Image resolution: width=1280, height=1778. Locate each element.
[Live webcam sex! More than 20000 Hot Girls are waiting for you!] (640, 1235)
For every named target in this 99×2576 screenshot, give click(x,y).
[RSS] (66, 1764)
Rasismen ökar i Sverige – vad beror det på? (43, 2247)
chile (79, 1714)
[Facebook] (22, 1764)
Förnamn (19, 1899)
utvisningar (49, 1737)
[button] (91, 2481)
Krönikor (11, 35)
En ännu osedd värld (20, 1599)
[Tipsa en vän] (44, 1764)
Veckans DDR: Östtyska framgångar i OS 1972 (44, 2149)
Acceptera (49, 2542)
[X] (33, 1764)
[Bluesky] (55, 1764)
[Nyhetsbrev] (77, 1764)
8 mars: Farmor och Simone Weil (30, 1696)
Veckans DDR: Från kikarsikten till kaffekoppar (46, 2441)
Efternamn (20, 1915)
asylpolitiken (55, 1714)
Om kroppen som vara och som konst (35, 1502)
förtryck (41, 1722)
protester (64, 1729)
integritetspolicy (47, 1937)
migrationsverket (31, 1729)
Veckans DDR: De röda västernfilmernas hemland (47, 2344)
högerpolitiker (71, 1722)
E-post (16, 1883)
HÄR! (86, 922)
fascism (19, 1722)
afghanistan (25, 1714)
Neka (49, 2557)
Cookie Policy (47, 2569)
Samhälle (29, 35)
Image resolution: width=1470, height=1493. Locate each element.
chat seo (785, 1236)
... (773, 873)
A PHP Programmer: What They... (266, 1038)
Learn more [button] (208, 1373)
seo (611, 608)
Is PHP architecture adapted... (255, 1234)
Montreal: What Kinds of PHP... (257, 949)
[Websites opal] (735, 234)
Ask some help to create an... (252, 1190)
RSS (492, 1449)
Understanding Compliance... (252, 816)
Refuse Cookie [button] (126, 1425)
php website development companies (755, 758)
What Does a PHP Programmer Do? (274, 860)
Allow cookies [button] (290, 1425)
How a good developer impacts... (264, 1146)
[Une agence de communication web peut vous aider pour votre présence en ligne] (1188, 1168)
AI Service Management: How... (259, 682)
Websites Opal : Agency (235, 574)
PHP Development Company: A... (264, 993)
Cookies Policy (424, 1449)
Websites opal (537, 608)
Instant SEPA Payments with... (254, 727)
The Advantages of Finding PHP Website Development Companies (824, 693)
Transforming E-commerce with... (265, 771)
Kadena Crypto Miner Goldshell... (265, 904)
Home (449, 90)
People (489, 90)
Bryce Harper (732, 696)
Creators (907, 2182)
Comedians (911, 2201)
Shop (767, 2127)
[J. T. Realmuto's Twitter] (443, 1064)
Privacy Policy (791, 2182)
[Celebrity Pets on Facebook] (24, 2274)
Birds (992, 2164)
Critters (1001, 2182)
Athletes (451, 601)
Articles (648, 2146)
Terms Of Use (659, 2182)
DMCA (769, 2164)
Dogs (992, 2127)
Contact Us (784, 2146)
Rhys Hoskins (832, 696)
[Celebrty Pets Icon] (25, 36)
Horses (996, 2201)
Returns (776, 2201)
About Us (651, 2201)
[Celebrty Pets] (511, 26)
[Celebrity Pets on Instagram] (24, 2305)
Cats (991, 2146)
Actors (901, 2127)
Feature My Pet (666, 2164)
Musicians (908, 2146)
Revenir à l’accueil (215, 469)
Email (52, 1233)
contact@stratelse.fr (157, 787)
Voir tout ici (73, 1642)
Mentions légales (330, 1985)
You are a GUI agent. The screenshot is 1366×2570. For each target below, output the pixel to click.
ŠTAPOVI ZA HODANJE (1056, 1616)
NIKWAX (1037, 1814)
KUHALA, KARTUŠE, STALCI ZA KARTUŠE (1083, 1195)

+--

• ACTIVITY: Where in the entries above does the word "width" appear? Copy each line that has it.

• EXPECTED ANSWER:
Image resolution: width=1280, height=1778. Locate each element.
Image resolution: width=1470, height=1493. Locate each element.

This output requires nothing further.